::: Material for this task :::

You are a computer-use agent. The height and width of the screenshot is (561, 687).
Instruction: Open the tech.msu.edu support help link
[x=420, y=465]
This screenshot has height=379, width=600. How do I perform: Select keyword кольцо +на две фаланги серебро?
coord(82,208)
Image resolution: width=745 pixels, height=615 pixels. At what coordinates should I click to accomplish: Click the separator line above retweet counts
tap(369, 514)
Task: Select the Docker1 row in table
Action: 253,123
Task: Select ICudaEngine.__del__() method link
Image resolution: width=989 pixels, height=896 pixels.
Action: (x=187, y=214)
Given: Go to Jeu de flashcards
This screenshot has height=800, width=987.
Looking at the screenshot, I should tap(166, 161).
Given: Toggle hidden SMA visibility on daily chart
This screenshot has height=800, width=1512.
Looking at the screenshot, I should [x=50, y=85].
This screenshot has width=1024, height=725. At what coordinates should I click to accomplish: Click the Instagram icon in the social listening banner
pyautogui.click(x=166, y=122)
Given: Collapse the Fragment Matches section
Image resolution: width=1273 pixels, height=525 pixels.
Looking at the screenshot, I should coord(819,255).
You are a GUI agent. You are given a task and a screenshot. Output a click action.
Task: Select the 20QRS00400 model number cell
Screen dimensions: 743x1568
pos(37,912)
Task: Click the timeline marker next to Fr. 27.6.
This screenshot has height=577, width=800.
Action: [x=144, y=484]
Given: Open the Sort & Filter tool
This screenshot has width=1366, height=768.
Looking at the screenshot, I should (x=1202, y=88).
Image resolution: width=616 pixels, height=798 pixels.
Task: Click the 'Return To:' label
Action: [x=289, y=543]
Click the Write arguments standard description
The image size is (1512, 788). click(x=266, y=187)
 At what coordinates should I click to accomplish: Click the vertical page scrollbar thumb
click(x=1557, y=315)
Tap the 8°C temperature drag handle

:::

Work order: Using the entries above, extract exactly the span from the line with "This screenshot has height=800, width=987." to the line with "Given: Collapse the Fragment Matches section", both lines included; leave out everything else.

Task answer:
This screenshot has height=800, width=987.
Looking at the screenshot, I should tap(166, 161).
Given: Toggle hidden SMA visibility on daily chart
This screenshot has height=800, width=1512.
Looking at the screenshot, I should [x=50, y=85].
This screenshot has width=1024, height=725. At what coordinates should I click to accomplish: Click the Instagram icon in the social listening banner
pyautogui.click(x=166, y=122)
Given: Collapse the Fragment Matches section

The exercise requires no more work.